Di pertengahan jalan, santri berkopiah putih menyalaminya. "Assalamualaikum, Gus."
"Waalaikumsalam." Sekali lagi Dafa membalas. "Oh, Hendri." Dafa mengenal santri tersebut. "Sudah balik ke pondok rupanya. Bagaimana keadaan ayahmu? Mendingan atau masih sama seperti semula?"
"Alhamdulillah, Gus. Ayah boleh dibawa pulang. Oleh karenanya, saya kembali ke pondok, Gus," jawab santri bernama Hendri, yang dua pekan lalu pamit pulang, karena ayahnya masuk rumah sakit.
Dafa mengikuti. "Alhamdulillah, syukur kalau begitu. Kau bisa lanjut belajar. Jangan kecewakan orang tua yang sudah membesarkan serta mengantarmu ke sini."
"Nggih, Gus. Siap."
Dafa menepuk-nepuk pundak santri tersebut. Lalu, ia pamit duluan.
Selama berjalan, Dafa malah teringat kata-kata yang barusan diucapkan pada santrinya. "Jangan kecewakan …"
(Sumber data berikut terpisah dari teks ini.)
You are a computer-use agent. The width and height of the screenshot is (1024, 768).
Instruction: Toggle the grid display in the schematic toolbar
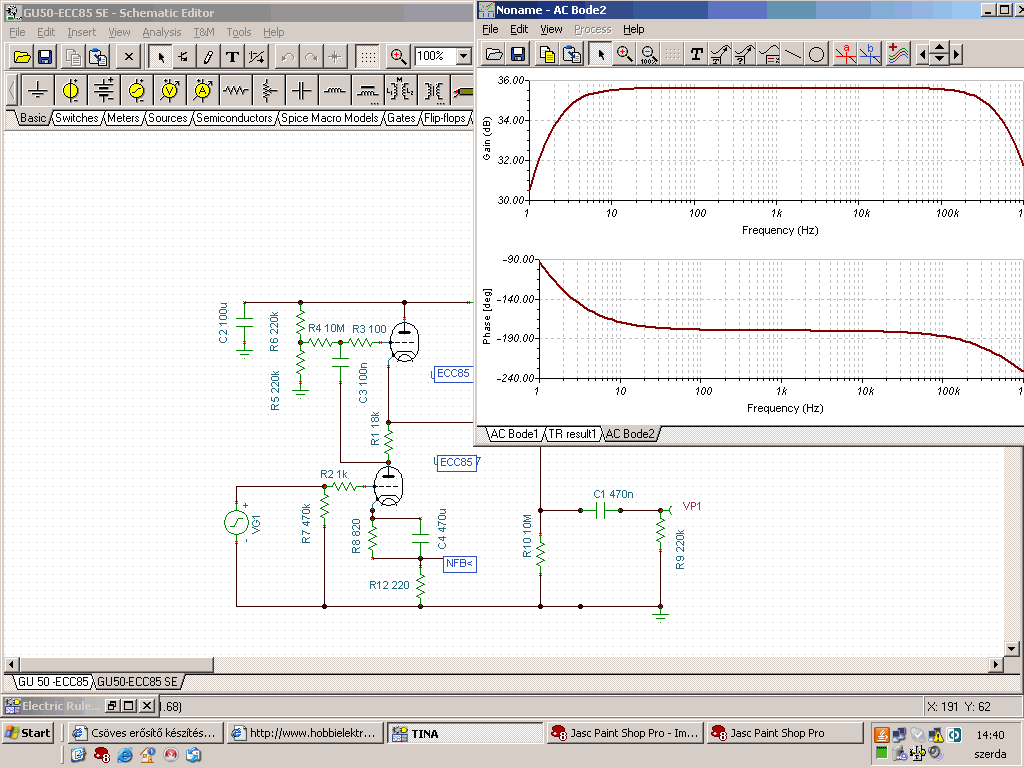tap(368, 57)
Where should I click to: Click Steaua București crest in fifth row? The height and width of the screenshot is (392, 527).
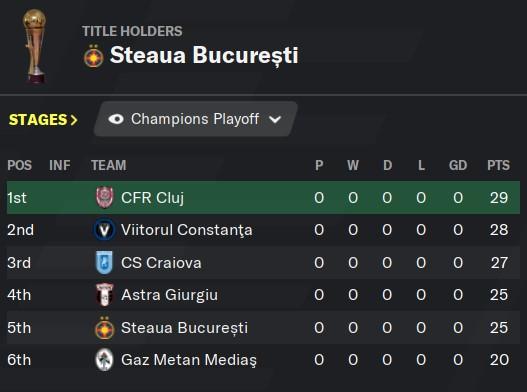coord(104,327)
Pikiran Dafa mengarah ke Maudi kembali. Lantas, ia memilih berhenti, menundukkan pemandangan seraya beristighfar.
"Benar, bagaimana perasaan Umi dan Abi kalau tahu aku masih mencintai perempuan lain sementara aku sudah beristri?"
Dafa bertanya pada diri sendiri, yang tidak akan pernah ia temukan balasan penenangnya.
***
Jam berganti jam. Jarum panjang yang tadinya berhenti di angka delapan, tidak terasa sudah sampai di angka sembilan.
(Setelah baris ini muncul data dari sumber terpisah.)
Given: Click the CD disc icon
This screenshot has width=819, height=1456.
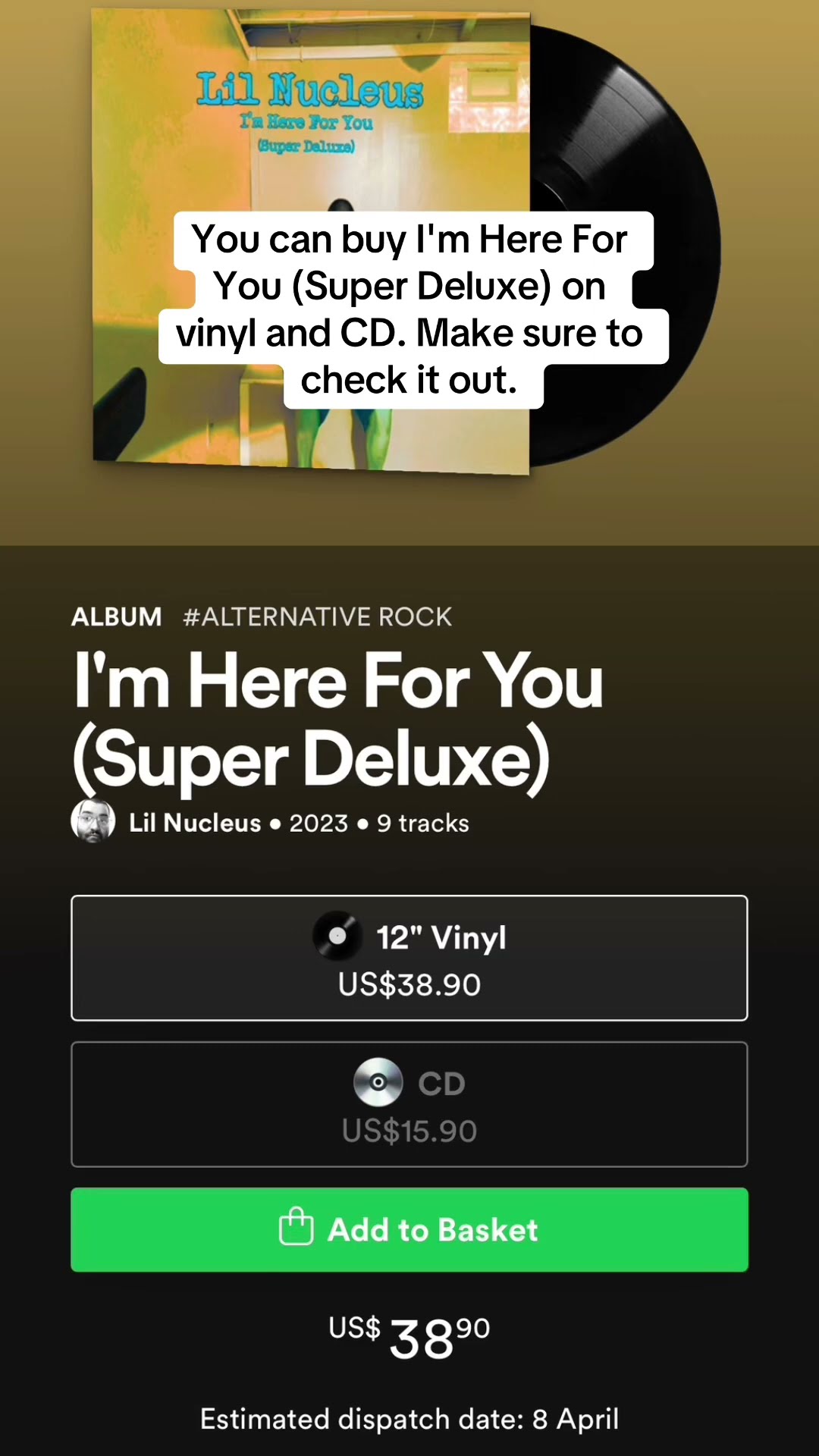Looking at the screenshot, I should [378, 1082].
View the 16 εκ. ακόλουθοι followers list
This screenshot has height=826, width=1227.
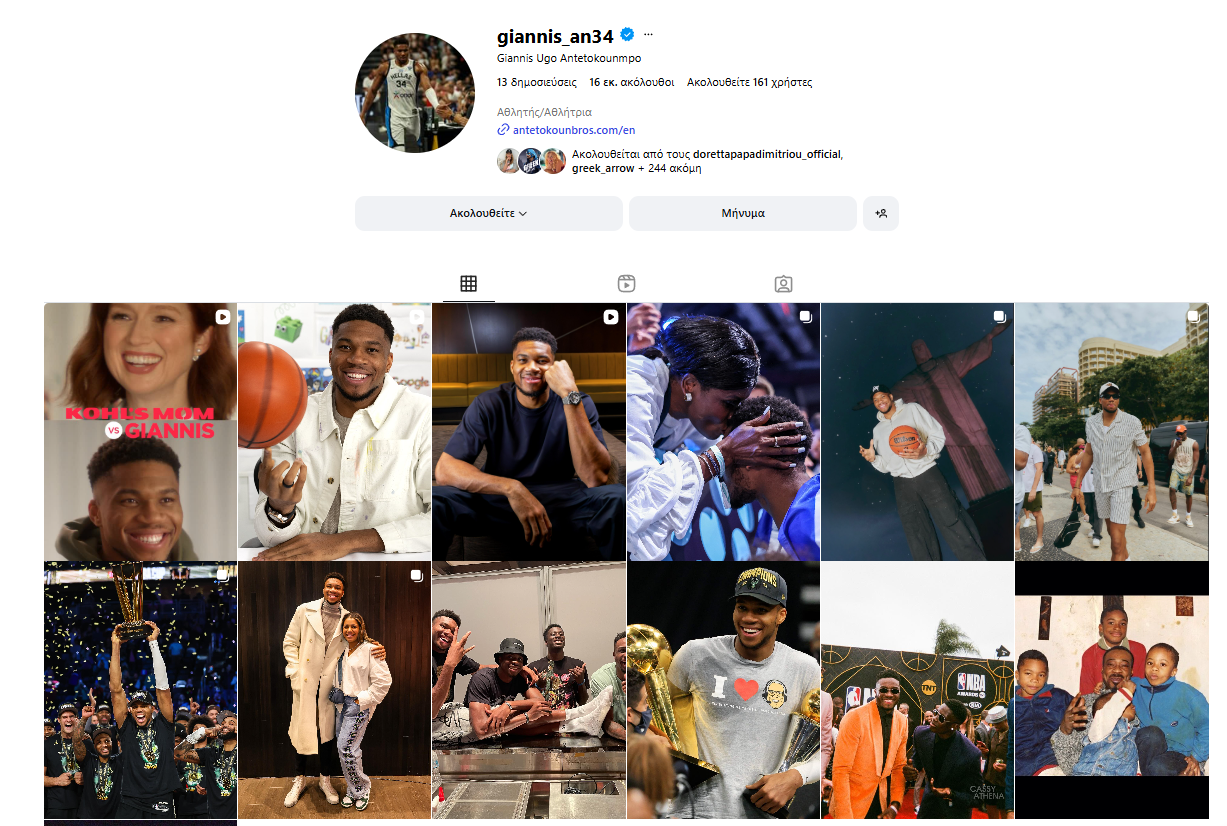click(x=631, y=82)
Tak ingin menelan pil kekecewaan untuk kesekian kalinya. Lantas, Zahira memilih Al-Qur'an sebagai pelipur hati.
Ayat demi ayat dilantunkan dengan suara lembut nan merdu laksana pelantun shalawat.
Dafa yang sengaja menyerahkan penggemblengan penghafal Al-Qur'an pada santri senior pun akhirnya dapat mendengar suara merdu sang istri.
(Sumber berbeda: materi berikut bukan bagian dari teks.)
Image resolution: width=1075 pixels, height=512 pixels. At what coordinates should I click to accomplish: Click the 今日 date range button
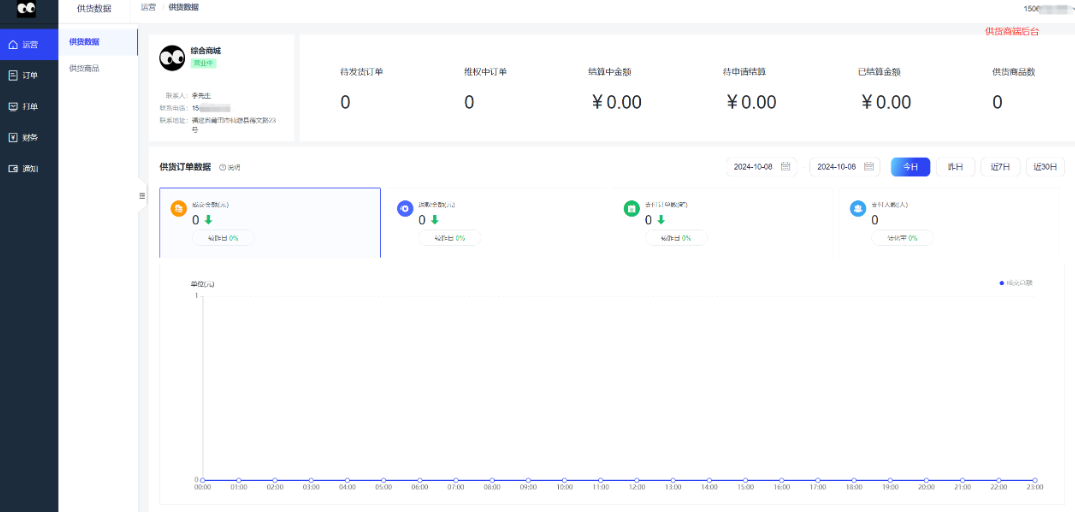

Di depan pintu, ia tidak langsung masuk. Ia berdiri lama hanya untuk mendengar lantunan lafadz Allah yang begitu merdunya hingga terasa tenang hati Dafa.
Sampai pada ayat terakhir, Dafa tak juga beranjak mendorong pintu. Dafa ingin tahu lebih lanjut apa yang hendak dilakukan istrinya setelah mengaji.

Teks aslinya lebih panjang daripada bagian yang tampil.